After genre-defining albums by Roots Manuva and Skinnyman, up steps Tony Olabode, aka Tony Rotton (after Johnny Rotten apparently), aka Blak Twang for a slice of that freshly cooked UK hip hop credibility. Whereas once small children in the street would point, laugh and throw stones at anyone claiming to represent UK hip hop, now - post Dizzee, post lyrical reference to pints of bitter and cheese on toast - things are changing. There's more confidence in homegrown rap these days, from the artists to the crowds and back again. And, four albums into his career, Blak Twang's clearly ready to collect on what's long been owed - a bit of respect and a whole pile of cash.

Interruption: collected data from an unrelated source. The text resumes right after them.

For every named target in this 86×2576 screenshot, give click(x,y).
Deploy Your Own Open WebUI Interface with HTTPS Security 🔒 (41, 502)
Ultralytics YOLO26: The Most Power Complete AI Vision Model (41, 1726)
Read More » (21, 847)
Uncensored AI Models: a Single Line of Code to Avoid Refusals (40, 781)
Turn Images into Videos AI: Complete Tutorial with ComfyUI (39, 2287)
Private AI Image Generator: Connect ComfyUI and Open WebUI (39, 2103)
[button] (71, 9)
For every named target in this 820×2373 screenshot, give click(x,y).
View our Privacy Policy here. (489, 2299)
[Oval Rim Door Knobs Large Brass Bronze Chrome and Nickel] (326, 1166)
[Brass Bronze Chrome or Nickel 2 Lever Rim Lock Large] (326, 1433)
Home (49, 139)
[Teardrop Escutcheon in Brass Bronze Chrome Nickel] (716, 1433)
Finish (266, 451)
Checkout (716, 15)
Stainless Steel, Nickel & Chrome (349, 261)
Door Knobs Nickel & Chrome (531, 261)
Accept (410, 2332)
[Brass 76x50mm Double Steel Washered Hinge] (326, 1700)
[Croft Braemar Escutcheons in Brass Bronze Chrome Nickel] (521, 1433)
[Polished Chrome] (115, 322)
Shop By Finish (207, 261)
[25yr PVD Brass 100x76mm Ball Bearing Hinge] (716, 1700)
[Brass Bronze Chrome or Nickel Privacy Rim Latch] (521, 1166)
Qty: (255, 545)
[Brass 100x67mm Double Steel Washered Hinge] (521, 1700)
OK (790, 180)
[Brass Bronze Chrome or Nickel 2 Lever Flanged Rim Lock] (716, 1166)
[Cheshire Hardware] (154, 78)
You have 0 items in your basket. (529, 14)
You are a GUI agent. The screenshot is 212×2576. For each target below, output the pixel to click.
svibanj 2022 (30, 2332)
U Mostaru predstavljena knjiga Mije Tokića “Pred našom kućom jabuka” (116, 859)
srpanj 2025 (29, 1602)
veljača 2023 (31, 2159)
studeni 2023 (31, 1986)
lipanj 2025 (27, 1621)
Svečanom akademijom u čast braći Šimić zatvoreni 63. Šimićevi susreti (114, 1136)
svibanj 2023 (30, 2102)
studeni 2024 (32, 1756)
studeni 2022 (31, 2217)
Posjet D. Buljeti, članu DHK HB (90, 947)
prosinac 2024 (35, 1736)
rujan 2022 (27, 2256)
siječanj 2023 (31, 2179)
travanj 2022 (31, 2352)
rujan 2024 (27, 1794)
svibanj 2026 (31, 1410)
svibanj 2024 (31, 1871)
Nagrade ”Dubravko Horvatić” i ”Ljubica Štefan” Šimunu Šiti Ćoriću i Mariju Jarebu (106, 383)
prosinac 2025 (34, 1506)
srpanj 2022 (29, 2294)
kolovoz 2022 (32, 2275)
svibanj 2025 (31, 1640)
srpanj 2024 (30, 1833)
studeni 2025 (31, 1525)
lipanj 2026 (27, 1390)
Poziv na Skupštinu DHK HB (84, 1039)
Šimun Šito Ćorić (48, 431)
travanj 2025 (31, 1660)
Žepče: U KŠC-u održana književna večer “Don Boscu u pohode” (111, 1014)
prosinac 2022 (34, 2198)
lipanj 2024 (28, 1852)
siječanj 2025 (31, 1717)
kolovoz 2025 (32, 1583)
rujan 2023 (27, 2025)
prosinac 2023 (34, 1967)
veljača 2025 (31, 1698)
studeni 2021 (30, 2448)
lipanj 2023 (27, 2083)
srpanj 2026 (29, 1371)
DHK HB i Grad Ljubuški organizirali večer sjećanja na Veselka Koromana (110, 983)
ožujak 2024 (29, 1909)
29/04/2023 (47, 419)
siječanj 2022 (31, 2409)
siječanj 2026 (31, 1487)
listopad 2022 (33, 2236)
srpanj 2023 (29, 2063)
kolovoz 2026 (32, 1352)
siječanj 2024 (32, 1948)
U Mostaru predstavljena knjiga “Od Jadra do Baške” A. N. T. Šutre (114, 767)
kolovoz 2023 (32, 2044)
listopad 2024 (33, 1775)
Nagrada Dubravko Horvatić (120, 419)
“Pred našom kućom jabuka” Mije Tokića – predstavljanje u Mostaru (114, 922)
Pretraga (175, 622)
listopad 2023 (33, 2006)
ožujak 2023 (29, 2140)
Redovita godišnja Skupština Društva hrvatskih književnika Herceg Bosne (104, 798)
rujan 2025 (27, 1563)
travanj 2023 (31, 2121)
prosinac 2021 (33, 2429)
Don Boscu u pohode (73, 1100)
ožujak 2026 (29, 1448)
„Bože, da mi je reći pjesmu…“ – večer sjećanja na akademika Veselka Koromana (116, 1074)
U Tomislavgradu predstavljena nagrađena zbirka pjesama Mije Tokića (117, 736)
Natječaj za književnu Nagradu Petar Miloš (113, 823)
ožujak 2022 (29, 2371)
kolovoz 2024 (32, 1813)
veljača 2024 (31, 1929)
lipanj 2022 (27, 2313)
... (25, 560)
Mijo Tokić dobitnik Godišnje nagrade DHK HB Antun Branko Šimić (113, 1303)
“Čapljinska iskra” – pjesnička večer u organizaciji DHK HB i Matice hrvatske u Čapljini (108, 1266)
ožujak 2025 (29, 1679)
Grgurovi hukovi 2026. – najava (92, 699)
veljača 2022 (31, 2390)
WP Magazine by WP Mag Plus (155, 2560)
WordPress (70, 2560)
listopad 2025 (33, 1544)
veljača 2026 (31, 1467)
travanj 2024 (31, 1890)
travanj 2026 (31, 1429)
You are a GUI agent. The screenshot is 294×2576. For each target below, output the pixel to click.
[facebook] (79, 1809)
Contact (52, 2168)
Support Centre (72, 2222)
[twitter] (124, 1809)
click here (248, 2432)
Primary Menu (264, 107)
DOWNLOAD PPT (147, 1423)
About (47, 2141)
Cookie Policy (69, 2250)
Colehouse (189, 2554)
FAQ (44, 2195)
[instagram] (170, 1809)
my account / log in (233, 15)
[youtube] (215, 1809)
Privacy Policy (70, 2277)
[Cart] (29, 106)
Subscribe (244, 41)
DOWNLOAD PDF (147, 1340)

He does a good job too, to begin with. If you want to hear the confidence of the current scene made manifest, just listen to Twang go. On the opening title track, Olabode combines a cool dancehall chorus with rhymes that sound like a lifestyle manifesto - setting out the rules for 2005. "Beef Stop", a retort to an unnamed rival, fronts with style, spitting out hilarious lines like "your arms are too short to box me/like a hairy dwarf". "Stop And Search" wryly tackles unwanted police attention. And "Prayer 4 The Dying" is tender and straightforward, a self-explanatory hymn to fallen comrades.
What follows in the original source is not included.